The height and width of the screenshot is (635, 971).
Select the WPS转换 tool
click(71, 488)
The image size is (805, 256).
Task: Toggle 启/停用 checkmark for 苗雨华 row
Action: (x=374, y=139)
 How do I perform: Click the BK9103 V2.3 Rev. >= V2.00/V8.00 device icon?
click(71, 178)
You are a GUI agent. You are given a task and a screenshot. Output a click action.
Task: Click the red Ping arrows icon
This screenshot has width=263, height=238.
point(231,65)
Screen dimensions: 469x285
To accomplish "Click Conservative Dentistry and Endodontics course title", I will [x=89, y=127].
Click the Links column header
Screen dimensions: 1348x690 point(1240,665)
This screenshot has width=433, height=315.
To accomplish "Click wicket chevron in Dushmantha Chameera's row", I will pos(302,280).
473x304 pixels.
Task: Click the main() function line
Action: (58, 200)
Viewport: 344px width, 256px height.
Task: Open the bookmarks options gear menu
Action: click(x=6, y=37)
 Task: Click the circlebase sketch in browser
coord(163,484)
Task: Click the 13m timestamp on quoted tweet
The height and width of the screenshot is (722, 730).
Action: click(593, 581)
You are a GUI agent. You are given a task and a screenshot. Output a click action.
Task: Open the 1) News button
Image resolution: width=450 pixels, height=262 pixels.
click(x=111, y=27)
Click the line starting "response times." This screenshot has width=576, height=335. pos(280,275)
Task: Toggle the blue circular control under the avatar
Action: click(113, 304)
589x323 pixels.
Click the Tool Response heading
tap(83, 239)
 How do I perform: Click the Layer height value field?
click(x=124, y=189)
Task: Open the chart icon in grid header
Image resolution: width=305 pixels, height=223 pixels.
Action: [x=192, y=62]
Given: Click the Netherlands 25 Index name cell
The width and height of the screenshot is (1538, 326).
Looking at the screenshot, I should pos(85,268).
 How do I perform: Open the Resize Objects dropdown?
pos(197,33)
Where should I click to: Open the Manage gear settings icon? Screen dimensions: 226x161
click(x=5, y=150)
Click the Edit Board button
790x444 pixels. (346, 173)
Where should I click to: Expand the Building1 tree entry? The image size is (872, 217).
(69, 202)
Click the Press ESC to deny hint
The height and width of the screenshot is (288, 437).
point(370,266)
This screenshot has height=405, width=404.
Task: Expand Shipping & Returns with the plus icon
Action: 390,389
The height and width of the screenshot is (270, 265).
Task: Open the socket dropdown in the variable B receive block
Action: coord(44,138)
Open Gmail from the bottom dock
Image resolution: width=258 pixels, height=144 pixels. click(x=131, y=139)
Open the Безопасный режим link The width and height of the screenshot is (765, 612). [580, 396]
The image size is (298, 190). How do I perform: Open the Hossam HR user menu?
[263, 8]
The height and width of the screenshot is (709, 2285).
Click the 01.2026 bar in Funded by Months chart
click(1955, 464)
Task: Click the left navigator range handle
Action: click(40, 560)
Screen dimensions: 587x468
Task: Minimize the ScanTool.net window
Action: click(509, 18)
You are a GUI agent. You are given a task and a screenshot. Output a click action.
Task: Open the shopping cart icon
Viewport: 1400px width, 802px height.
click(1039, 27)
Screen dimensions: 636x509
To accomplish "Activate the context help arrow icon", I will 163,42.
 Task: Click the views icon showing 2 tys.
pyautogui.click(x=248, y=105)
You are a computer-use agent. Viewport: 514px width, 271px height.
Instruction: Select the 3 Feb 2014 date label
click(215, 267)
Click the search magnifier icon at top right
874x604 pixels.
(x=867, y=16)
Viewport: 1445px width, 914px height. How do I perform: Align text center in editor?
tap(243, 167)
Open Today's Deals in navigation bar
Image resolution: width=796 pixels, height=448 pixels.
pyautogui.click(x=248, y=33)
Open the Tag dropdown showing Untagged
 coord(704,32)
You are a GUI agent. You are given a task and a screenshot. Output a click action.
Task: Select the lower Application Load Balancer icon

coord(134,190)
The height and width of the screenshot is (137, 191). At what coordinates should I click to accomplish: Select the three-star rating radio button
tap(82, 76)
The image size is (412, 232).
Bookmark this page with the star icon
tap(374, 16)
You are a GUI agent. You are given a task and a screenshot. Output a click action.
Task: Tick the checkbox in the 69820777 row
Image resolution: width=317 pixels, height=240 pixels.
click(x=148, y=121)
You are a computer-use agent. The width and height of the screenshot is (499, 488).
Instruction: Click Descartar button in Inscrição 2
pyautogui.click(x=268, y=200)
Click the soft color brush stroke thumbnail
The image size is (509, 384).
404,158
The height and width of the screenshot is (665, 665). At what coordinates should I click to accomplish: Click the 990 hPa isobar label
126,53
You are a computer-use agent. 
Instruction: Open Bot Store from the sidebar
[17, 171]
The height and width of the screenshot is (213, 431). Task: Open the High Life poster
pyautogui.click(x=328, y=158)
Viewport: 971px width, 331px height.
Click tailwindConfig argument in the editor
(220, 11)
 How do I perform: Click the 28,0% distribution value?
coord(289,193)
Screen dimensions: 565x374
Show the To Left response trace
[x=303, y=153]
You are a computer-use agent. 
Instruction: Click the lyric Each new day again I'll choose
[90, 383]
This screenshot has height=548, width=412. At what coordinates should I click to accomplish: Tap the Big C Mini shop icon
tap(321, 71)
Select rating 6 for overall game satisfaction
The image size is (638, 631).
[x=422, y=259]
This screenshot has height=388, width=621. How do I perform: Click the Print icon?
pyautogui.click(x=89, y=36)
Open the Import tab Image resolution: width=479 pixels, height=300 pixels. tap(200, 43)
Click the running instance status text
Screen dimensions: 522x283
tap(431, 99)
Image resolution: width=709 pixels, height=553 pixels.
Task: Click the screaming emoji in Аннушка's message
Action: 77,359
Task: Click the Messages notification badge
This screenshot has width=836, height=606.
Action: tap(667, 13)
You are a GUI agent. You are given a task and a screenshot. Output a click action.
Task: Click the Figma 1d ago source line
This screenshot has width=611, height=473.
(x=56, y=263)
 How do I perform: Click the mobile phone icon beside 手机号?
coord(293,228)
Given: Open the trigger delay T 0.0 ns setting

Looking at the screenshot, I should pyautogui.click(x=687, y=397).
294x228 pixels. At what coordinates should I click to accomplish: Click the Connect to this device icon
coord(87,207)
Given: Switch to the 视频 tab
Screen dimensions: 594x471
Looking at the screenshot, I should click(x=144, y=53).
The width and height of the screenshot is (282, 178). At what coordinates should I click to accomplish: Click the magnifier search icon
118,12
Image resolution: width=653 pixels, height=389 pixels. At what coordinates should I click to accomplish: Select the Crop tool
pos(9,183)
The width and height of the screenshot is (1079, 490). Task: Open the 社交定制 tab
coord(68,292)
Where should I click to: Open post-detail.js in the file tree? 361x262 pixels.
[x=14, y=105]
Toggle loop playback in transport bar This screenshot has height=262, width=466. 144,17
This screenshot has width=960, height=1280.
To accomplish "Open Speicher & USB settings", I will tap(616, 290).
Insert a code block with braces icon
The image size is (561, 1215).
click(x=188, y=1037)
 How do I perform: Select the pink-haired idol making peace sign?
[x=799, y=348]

▸ **Exercise details**
Using the listing above, copy exactly the line that contains "589x323 pixels.", the line that contains "Given: Click the", and each line that falls between them.

▸ **Answer section**
589x323 pixels.
Click the Tool Response heading
tap(83, 239)
 How do I perform: Click the Layer height value field?
click(x=124, y=189)
Task: Open the chart icon in grid header
Image resolution: width=305 pixels, height=223 pixels.
Action: [x=192, y=62]
Given: Click the Netherlands 25 Index name cell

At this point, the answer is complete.